◆ Problem description
Extract, word for word, each line from the line holding "You are a computer-use agent." through the end of the records. Omit every picture.

◆ Input data
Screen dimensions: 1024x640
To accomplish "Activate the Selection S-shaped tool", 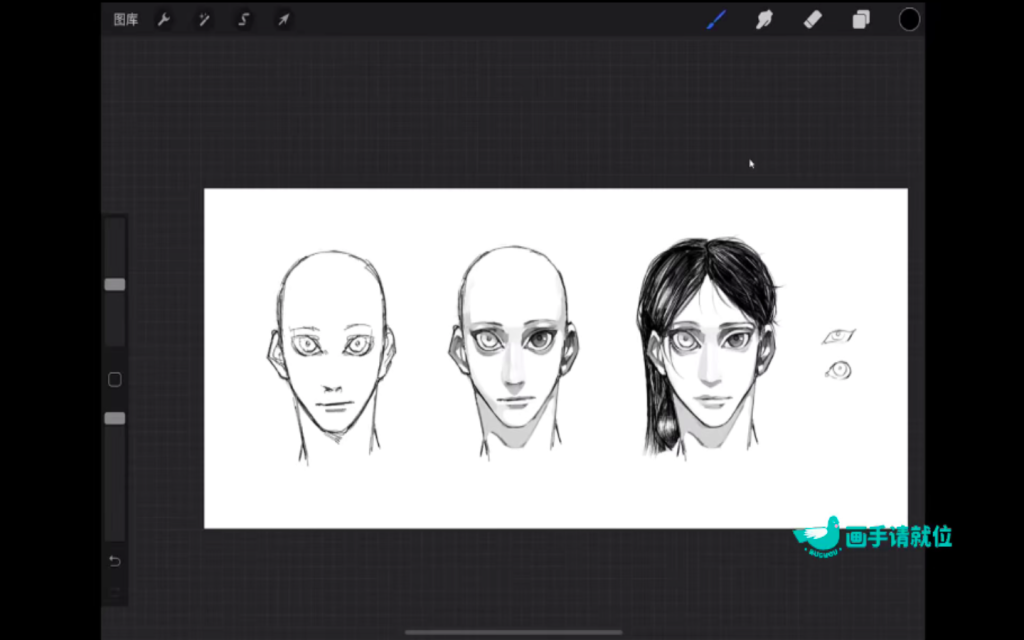I will 244,20.
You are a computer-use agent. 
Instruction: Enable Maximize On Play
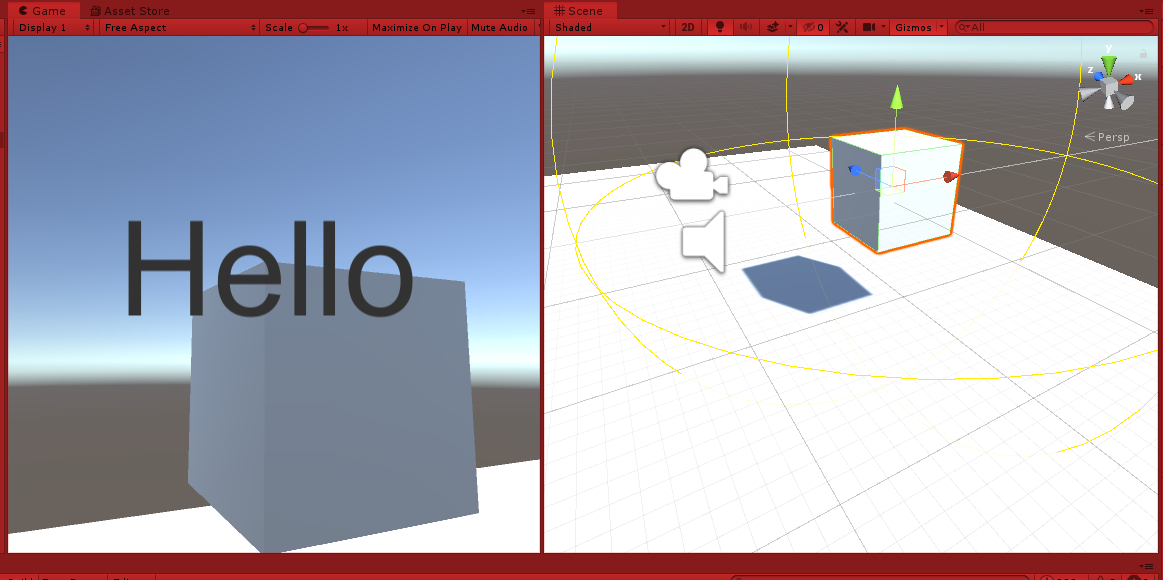(x=416, y=27)
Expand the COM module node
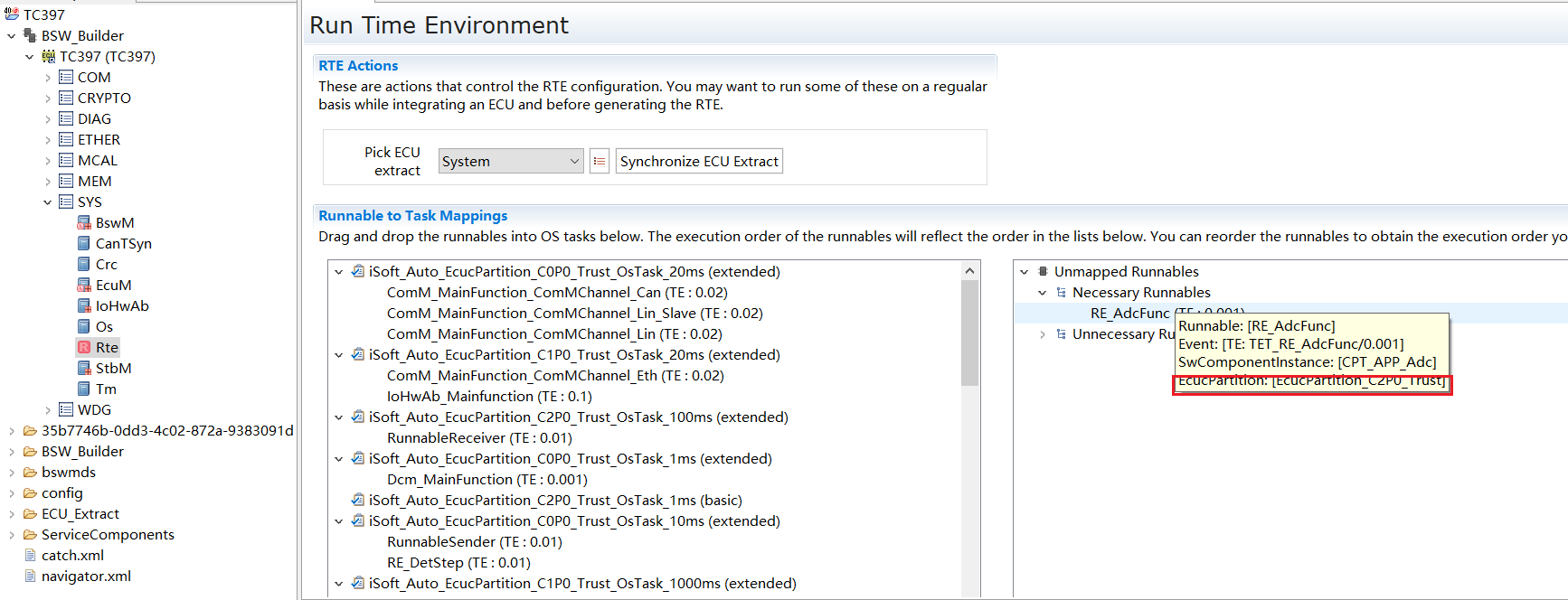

◆ Response to this exercise
You are a computer-use agent. 
Instruction: Enable Maximize On Play
(x=416, y=27)
Expand the COM module node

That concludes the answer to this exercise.